## WHAT TO WORK ON
An exact printout of all the entries is required.

++++++++++++++++++++

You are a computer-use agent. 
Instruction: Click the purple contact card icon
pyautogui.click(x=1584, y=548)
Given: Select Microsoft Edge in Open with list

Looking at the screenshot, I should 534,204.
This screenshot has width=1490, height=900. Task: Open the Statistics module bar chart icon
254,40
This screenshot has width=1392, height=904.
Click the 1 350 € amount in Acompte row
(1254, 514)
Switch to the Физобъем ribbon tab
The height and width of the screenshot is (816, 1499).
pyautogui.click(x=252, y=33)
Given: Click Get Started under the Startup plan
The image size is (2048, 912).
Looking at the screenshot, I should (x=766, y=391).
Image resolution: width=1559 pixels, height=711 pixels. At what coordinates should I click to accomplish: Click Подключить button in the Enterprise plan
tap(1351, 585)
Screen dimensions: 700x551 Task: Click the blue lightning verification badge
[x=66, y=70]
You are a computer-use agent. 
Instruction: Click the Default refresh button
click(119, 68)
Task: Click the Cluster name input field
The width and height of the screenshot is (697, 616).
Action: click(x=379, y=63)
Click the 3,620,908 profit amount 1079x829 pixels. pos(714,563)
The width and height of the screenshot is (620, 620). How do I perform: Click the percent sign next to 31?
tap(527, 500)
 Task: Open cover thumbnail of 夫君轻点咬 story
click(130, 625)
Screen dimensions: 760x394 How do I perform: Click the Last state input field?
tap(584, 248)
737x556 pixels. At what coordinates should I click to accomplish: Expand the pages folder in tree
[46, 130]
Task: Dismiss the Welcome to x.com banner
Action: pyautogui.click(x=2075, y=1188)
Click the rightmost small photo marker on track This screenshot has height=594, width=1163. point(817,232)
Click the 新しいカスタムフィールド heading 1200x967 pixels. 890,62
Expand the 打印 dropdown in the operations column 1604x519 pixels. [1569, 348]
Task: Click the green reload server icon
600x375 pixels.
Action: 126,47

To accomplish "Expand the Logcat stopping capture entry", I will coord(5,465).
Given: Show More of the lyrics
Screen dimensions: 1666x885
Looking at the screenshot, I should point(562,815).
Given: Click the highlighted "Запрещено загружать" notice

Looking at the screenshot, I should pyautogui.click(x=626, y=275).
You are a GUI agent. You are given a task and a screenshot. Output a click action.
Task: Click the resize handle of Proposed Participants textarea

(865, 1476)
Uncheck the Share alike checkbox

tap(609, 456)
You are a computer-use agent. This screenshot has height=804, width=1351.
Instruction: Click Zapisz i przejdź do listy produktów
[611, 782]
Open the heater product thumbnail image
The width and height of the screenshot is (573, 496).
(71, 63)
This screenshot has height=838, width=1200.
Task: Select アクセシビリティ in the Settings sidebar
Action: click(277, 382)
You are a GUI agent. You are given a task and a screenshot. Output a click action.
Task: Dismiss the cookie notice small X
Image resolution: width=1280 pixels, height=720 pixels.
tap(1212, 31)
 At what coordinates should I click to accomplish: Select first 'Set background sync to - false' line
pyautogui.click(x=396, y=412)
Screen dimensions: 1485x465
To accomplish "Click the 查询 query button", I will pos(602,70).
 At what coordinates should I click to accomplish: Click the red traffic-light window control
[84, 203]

++++++++++++++++++++

## ANSWER SPACE
You are a computer-use agent. 
Instruction: Click the purple contact card icon
pyautogui.click(x=1584, y=548)
Given: Select Microsoft Edge in Open with list

Looking at the screenshot, I should 534,204.
This screenshot has width=1490, height=900. Task: Open the Statistics module bar chart icon
254,40
This screenshot has width=1392, height=904.
Click the 1 350 € amount in Acompte row
(1254, 514)
Switch to the Физобъем ribbon tab
The height and width of the screenshot is (816, 1499).
pyautogui.click(x=252, y=33)
Given: Click Get Started under the Startup plan
The image size is (2048, 912).
Looking at the screenshot, I should (x=766, y=391).
Image resolution: width=1559 pixels, height=711 pixels. At what coordinates should I click to accomplish: Click Подключить button in the Enterprise plan
tap(1351, 585)
Screen dimensions: 700x551 Task: Click the blue lightning verification badge
[x=66, y=70]
You are a computer-use agent. 
Instruction: Click the Default refresh button
click(119, 68)
Task: Click the Cluster name input field
The width and height of the screenshot is (697, 616).
Action: click(x=379, y=63)
Click the 3,620,908 profit amount 1079x829 pixels. pos(714,563)
The width and height of the screenshot is (620, 620). How do I perform: Click the percent sign next to 31?
tap(527, 500)
 Task: Open cover thumbnail of 夫君轻点咬 story
click(130, 625)
Screen dimensions: 760x394 How do I perform: Click the Last state input field?
tap(584, 248)
737x556 pixels. At what coordinates should I click to accomplish: Expand the pages folder in tree
[46, 130]
Task: Dismiss the Welcome to x.com banner
Action: pyautogui.click(x=2075, y=1188)
Click the rightmost small photo marker on track This screenshot has height=594, width=1163. point(817,232)
Click the 新しいカスタムフィールド heading 1200x967 pixels. 890,62
Expand the 打印 dropdown in the operations column 1604x519 pixels. [1569, 348]
Task: Click the green reload server icon
600x375 pixels.
Action: 126,47

To accomplish "Expand the Logcat stopping capture entry", I will coord(5,465).
Given: Show More of the lyrics
Screen dimensions: 1666x885
Looking at the screenshot, I should point(562,815).
Given: Click the highlighted "Запрещено загружать" notice

Looking at the screenshot, I should pyautogui.click(x=626, y=275).
You are a GUI agent. You are given a task and a screenshot. Output a click action.
Task: Click the resize handle of Proposed Participants textarea

(865, 1476)
Uncheck the Share alike checkbox

tap(609, 456)
You are a computer-use agent. This screenshot has height=804, width=1351.
Instruction: Click Zapisz i przejdź do listy produktów
[611, 782]
Open the heater product thumbnail image
The width and height of the screenshot is (573, 496).
(71, 63)
This screenshot has height=838, width=1200.
Task: Select アクセシビリティ in the Settings sidebar
Action: click(277, 382)
You are a GUI agent. You are given a task and a screenshot. Output a click action.
Task: Dismiss the cookie notice small X
Image resolution: width=1280 pixels, height=720 pixels.
tap(1212, 31)
 At what coordinates should I click to accomplish: Select first 'Set background sync to - false' line
pyautogui.click(x=396, y=412)
Screen dimensions: 1485x465
To accomplish "Click the 查询 query button", I will pos(602,70).
 At what coordinates should I click to accomplish: Click the red traffic-light window control
[84, 203]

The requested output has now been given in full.